Looking Back on Hypercritical


A weekly talk show ruminating on exactly what is wrong in the world of Apple and related technologies and businesses. Nothing is so perfect that it can’t be complained about.

Sadly, John Siracusa’s “Hypercritical” podcast will be wrapping up in December. It was an amazing show. Astonishing and informative. It’s well laid out and fun to listen to. Thankfully, much of it is timeless. While many shows did get wrapped up in the news of the moment, the best of the podcast dealt with evergreen issues, complete with technical histories and constructive criticism, all with an eye towards the reality of the situations.

When all is said and done, “Hypercritical” will have lasted 100 or so episodes. It’s worth listening to all of it, but I’ll give you a short cut. Here are the highlights of the podcast, in my mind. These are the best of the show and the most representative:

  • The History of Video Game Joysticks: In which Siracusa plows through a history of home gaming console controllers, analyzing their layout, their buttons, their functionality, their joysticks, and more. It was such a gigantic topic that it spread out across multiple shows.

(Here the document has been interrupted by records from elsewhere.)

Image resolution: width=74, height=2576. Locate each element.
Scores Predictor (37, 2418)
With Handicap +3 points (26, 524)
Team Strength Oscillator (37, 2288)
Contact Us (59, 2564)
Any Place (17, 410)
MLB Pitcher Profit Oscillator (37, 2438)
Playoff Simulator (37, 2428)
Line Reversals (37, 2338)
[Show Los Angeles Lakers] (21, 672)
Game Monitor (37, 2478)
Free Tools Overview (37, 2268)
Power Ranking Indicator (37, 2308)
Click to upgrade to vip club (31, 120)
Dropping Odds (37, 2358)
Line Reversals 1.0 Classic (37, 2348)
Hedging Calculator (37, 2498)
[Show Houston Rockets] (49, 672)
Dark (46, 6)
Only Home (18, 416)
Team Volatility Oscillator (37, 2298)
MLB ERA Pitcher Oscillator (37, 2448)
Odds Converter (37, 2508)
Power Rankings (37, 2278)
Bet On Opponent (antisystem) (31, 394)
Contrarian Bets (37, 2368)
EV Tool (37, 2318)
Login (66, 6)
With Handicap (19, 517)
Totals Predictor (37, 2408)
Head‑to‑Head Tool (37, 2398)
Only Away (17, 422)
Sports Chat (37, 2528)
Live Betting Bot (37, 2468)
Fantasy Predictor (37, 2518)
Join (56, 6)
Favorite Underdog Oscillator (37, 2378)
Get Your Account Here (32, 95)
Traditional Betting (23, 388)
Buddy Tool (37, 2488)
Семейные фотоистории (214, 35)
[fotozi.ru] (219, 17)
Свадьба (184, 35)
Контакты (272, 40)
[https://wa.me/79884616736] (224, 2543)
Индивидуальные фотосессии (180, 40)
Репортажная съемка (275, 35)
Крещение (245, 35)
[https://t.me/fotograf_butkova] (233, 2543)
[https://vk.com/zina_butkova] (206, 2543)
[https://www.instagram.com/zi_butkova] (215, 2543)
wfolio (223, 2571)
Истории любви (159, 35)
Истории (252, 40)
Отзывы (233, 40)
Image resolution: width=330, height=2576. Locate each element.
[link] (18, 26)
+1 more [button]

  • Why PHP Sucks: As a computer programmer who’s toyed with PHP before, I had an interest in this one. But Siracusa — a professional Perl programmer (like myself!) — points out all of PHP’s shortcomings, including the absurd number of functions the language has. Alternate title for this series: Perl Rules, PHP Droolz. It’s fun to listen to co-host Dan Benjamin’s disbelief when Siracusa points out the advantages of Perl as a language.

  • Why Wikipedia Sucks: It’s not about truth. It’s about quoting someone else. This should be Must Reading for any internet user.

  • A Brief History of Processor Chips: This is last week’s episode. It’s ridiculously low level and geeky, but Siracusa lays out the case for why Apple won’t be quickly shifting from Intel chips to ARM chips, with a great history of how we got to the place we are today. Intel, RISC, registers, memory, etc.

  • Walter Isaacson got it all wrong: Not surprisingly, Siracusa didn’t like the Steve Jobs bio last year, and lists all the reasons why across two episodes:

  • File Systems For the Really Really Technically Curious, and Nobody Else: This is Siracusa at his most technical. It opened my eyes to the world of file systems, but I have to admit that there were times in these shows that my eyes glazed over just a tad.

I’m sure I’ll think of ten more tomorrow and kick myself for not including them here. The earliest shows talking about the problems with TV sets and TiVo are particularly good, for example. But I need to stop somewhere. So there’s my cheat sheet guide.

Thanks for all the great (and did I mention long shows), @siracusa. Hopefully, there will be some occasions somewhere for special outings. Hypercritical will be missed.

P.S. This post was written in Markdown. John Siracusa doesn’t use Markdown. He explains why in Episode #33, “Square Bracket Colon Smiley”

3 thoughts on “Looking Back on Hypercritical

  1. Great Post! I couldn’t agree more. Loved the File System topics in particular. Those podcasts single handedly turned me into a file system nerd as a result.

    My Friday’s will now not be nearly as good. I really enjoyed joining the chat and listening along suggesting as many titles as I could type out many times having the !s populated in the chat window just being ready to pounce on a good title suggestion.

    Fingers crossed for special shows!

    Also made me realize that there are fewer and fewer podcasts I really want to check out anymore. I like 5by5 but this, along with the Talk Show, were my top podcasts. Hopefully Dan can fill the gap!

  2. Hi Eric — Thanks! Sadly, I’ve never been a jackal. Just can’t do it from work, plus I’d never have the opportunity to pay enough attention to the show even if I could sneak it in. ;-)

    The 70 Decibels network has a few good shows that are worth a listen. Try “Enough” for their “Back to Work”-ish show or “Cmd+Space” for a weekly interview show, in particular. I like parts of “Mikes on Mics” and “Home Work,” though they get repetitive for me a bit too quickly.

    At this point, I don’t listen to a single TWiT show. That ran its course for me. Sad.

  3. Would have replied sooner but I decided to stay away from my computers over the holidays.

    It helps being in control of the network to get into the chats. Fortunately I doubt anyone would be able to recognize a irc window from word.

    Ill check out those shows. Thanks!

    Twit got weird the last couple years. I still check out Security Now only because they actually have timely topics and interesting tech info but otherwise there’s nothing on tht network I can put up with anymore.

    Outside of 5by5 Mast Feed I really only listen to a handful of other shows. Adam Carolla, Talk Show, and security now.